#### DATA SUPPLIED:
++++++++++++++++++++
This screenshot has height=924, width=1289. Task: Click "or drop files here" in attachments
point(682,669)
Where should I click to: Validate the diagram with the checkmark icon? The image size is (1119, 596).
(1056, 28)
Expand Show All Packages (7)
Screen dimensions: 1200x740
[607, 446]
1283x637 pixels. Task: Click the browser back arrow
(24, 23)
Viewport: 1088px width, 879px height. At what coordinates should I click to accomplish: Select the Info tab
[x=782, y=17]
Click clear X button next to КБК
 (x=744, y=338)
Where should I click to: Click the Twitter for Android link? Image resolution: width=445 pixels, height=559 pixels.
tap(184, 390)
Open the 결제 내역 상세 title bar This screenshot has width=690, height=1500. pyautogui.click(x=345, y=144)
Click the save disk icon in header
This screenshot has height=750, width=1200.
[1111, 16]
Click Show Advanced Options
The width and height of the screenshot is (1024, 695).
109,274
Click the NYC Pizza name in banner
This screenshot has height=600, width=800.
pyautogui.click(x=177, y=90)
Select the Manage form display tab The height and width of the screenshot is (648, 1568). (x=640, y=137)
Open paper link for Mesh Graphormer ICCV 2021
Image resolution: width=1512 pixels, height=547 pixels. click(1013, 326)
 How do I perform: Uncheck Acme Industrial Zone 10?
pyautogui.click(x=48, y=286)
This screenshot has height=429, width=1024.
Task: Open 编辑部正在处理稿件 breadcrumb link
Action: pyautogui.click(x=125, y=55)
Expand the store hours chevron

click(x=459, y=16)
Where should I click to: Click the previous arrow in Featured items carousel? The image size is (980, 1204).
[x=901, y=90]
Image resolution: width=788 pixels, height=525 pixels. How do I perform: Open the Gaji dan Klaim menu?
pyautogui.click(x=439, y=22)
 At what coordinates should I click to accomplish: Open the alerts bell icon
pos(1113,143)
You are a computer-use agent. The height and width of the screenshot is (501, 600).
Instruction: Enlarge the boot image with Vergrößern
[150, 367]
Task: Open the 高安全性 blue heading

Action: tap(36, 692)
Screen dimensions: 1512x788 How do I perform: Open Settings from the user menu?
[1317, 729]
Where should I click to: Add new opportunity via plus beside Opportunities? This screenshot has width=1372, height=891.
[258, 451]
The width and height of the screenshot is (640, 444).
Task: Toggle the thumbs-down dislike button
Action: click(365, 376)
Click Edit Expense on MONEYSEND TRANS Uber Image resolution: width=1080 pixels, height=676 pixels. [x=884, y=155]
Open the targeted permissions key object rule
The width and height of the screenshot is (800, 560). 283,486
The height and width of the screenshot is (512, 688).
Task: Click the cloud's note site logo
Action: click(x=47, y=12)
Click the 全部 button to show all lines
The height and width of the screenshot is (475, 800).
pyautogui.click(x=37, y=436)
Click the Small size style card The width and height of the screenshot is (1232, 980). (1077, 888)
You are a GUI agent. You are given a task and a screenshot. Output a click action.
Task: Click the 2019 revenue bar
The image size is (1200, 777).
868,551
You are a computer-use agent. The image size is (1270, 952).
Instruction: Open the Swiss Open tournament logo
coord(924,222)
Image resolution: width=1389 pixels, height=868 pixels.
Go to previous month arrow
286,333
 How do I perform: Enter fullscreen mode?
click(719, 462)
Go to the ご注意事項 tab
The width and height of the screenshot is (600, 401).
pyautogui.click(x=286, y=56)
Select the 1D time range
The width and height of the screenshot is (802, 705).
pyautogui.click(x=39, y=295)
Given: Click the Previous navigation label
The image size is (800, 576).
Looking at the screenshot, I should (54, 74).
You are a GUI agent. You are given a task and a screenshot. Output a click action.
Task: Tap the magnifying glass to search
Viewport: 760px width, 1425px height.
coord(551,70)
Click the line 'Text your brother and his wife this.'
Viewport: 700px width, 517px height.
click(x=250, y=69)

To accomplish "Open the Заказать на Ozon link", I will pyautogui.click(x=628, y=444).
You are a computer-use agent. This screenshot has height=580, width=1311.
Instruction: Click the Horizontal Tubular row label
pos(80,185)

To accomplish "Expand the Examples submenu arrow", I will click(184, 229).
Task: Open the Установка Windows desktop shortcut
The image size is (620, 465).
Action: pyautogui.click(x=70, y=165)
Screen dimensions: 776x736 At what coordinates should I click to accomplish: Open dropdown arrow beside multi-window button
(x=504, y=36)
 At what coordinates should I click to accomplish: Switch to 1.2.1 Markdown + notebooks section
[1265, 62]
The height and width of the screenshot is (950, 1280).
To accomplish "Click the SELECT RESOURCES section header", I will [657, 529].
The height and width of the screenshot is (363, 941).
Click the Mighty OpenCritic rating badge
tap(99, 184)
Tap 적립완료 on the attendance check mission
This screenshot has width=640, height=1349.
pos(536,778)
++++++++++++++++++++
#### BRIEF:
Select, from the listing, all lines that include the word "will".

#### EXERCISE RESPONSE:
To accomplish "Open the Заказать на Ozon link", I will pyautogui.click(x=628, y=444).
To accomplish "Expand the Examples submenu arrow", I will click(184, 229).
To accomplish "Click the SELECT RESOURCES section header", I will [657, 529].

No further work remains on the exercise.